Плоский Нос разозлился, аж кожа промеж коротких волосенок раскраснелась. Но вдарить он мне не мог. Словесный бой — дело такое: кто первый взбрыкнет, тот и проиграл. Эх, жаль, Хвита нет. Тот одной висой до белого каления довести мог.
— У бритток хоть сиськи нащупать можно. А у северных троллих что спина, что перед — все едино.
— Да нет. Я одну загрыз, так спереди чуток помягче будет, есть куда зубы пристроить.
— Че, правда? — не выдержал один из приятелей Плоского носа.
— Сверху донизу в троллиной крови искупался. Еле отмылся. До сих пор из волос красноту вычесываю.
— Что ты его слушаешь? Видно же, врет!
Энок, прикрыв глаза, на память прочитал отрывок из первой удачной песни Хвита:
— Злата страж отважный Зверя резал резво Каменного меха, Кровь покрыла очи.
И против этого им нечего было сказать. Никто не складывает стихи о несвершившемся, только о реальном и сделанном, только о том, что видел своими глазами.
— А кто сказал, что эта песнь о тебе? Там названо твое имя? Или имя твоего отца? Кто сложил эти строки?
— Наш брат-ульвер, Хвит Снежный. Он погиб этим летом, но успел сложить немало песен о наших сражениях.

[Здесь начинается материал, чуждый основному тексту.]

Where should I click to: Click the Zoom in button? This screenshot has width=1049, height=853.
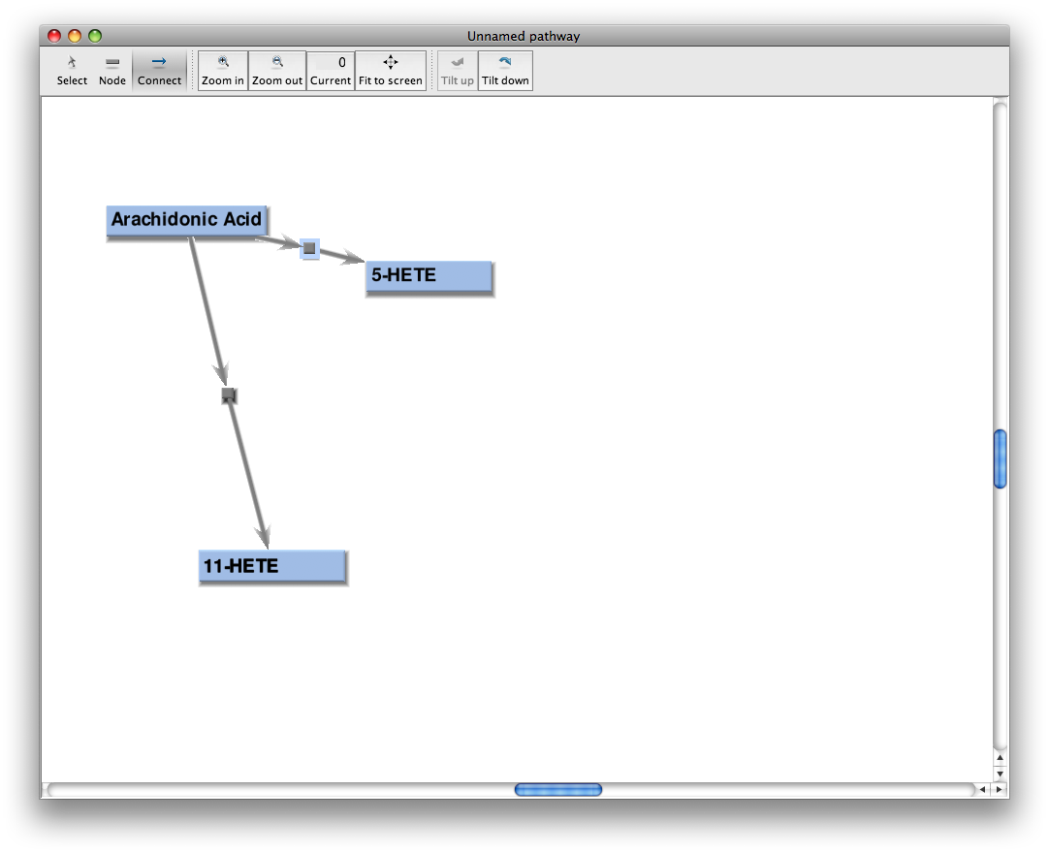223,71
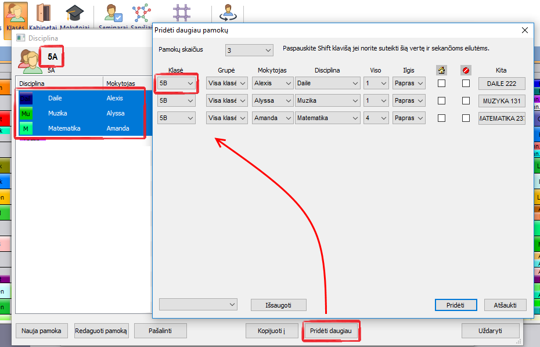Expand the Mokytojas dropdown showing Alyssa

click(272, 101)
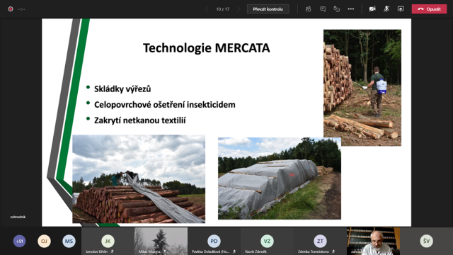Toggle the camera on

coord(372,9)
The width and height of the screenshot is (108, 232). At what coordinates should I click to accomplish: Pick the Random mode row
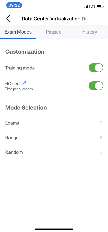click(54, 152)
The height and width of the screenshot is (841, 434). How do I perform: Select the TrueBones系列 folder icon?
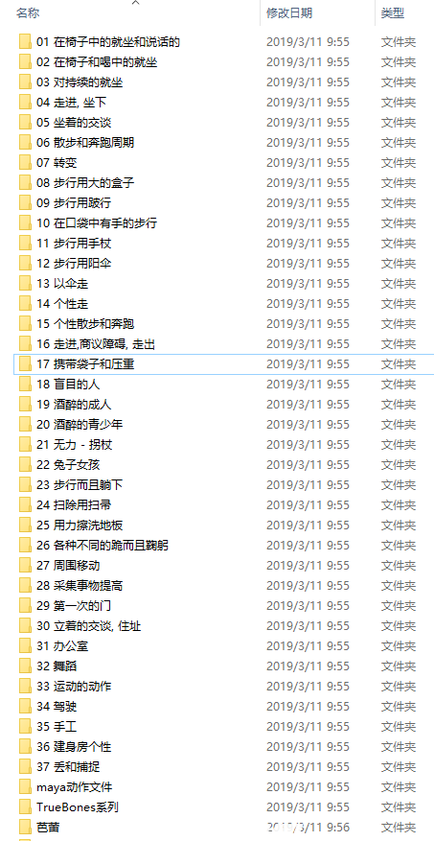(25, 807)
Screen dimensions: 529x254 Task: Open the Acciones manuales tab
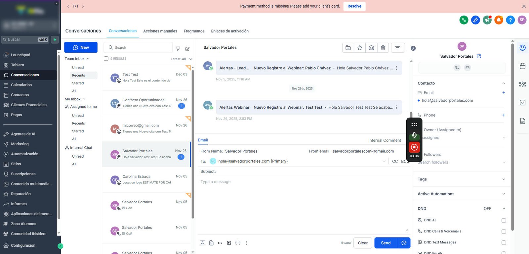(160, 31)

— Да брешут они! — заорал Плоский Нос. — Вы гляньте на них! Три руны. Вон там даже двурунный сидит. Как они могли убить тролля?
— Двух троллей, — с усмешкой сказал Эгиль, мягко подпрыгнул и встал возле меня.

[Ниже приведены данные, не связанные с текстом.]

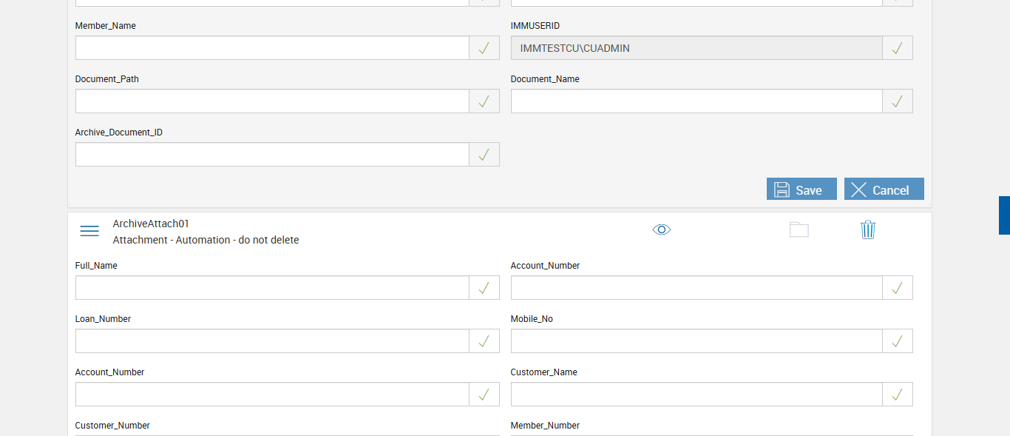The width and height of the screenshot is (1010, 436).
Task: Click into the Document_Path input box
Action: (272, 101)
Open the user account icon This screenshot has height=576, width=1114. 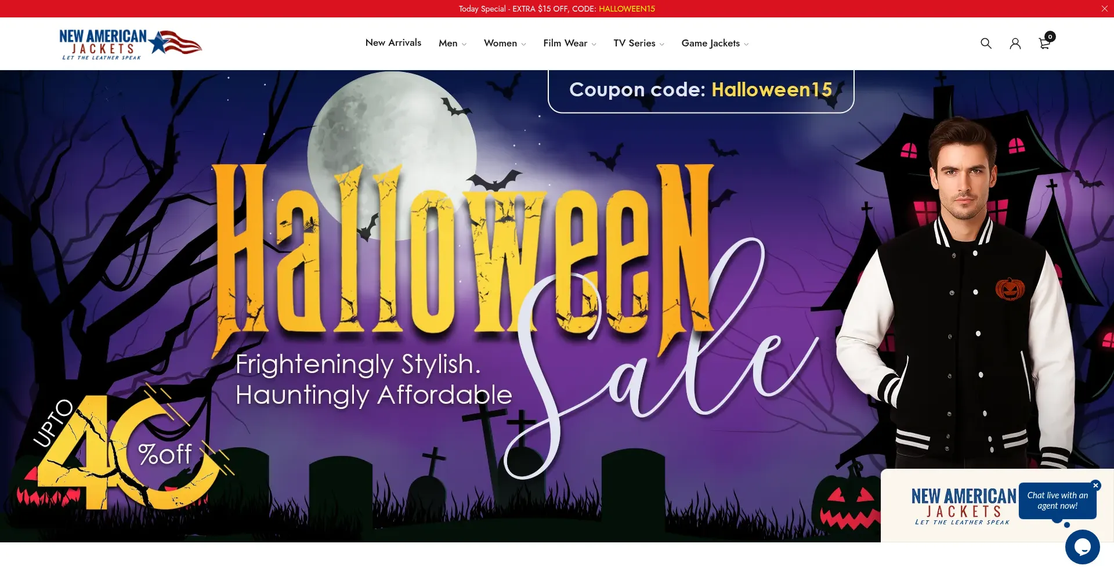(1015, 44)
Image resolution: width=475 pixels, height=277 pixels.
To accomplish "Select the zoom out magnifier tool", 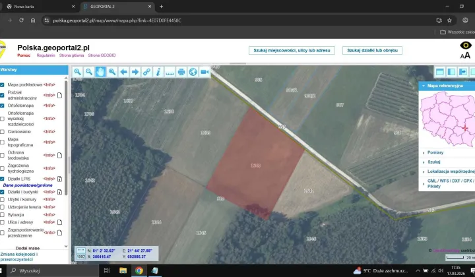I will (89, 72).
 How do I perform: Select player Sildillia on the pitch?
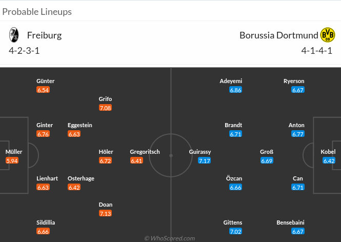coord(46,223)
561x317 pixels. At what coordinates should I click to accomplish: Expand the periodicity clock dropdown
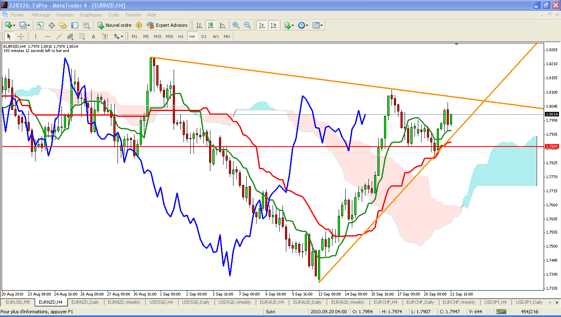(307, 25)
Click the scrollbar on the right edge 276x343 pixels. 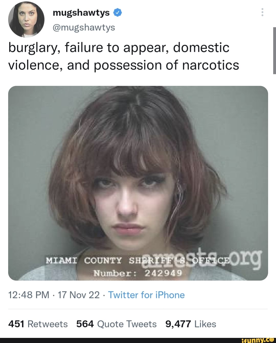coord(274,50)
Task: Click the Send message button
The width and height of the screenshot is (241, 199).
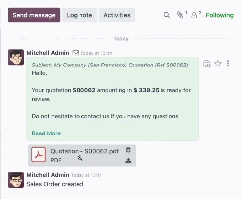Action: pos(34,15)
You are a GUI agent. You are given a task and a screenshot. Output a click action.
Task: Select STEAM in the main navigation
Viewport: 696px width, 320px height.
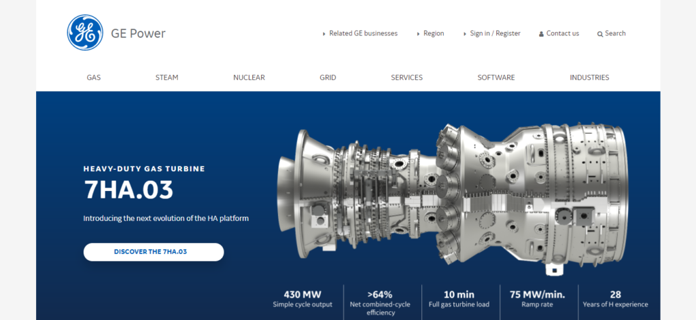[x=167, y=77]
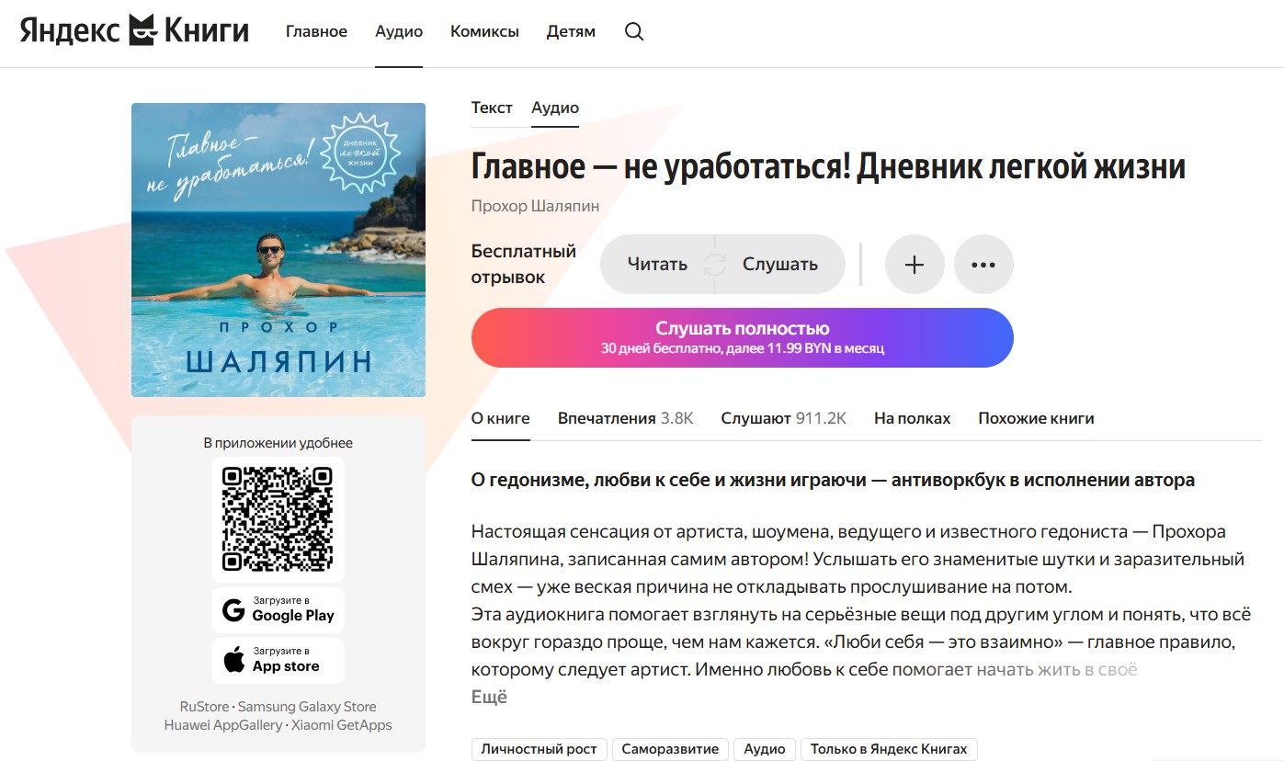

— И бились с великаном, — добавил Стейн, неторопливо натягивая тетиву на лук.
— И отстояли сражение с ярлом Хрейном, — сказал Бьярне Левша.
— И укоротили Торкеля Мачту.
— Там чего-то еще было, но я сейчас не вспомню, — ухмыльнулся Сварт и подвернул рукава.

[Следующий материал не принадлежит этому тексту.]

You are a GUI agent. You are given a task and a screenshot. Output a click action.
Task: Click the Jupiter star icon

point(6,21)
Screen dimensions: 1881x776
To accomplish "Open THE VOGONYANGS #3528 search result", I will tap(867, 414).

— Так ведь скримслов выловили. И еще ту гадину с щупальцами, — выпалил Видарссон.
— Да, с рунами не всем повезло, — вздохнул Халле. — Тварей на всех не хватает. А вот болваны никак не закончатся.
Я оглянулся на своих братьев и расхохотался. Вот этим мелкорунным я доверил бы свою жизнь! И уже не раз доверял.
— Может, в кнаттлейк? — предложил я.
Тут же расчертили границы поля, сделали шалаш из веток, вырезали деревянную чурку и пару бит. Решили играть трое на трое. Жаль, что Альрик забрал Тулле, но и без него мы могли победить, несмотря на рунное превосходство противника. Я, четырехрунный Энок и надежный Сварт против Плоского Носа и его шестирунных приятелей.
Возле шалаша оставил Энока, так как Сварт с оружием не в ладах, а я, как самый высокорунный из нас, пригожусь на поле.
Энок швырнул чурку, и игра началась…
Когда вернулся Альрик, счет был три — один не в нашу пользу, но я знал, что мы можем и выиграть. Да, выглядели мы не очень. У Сварта распухла правая сторона лица, костяшки на пальцах кровоточили, а кожа на груди и животе была распахана глубокими бороздами. Он цеплялся за ноги игроков и не давал им подняться. Энок хромал на левую ногу и с трудом держал биту. Я же все время сплевывал кровь, сочившуюся из разбитой губы, и не мог глубоко вдохнуть: Плоский Нос влетел своей тупой головой прямо в солнечное сплетение.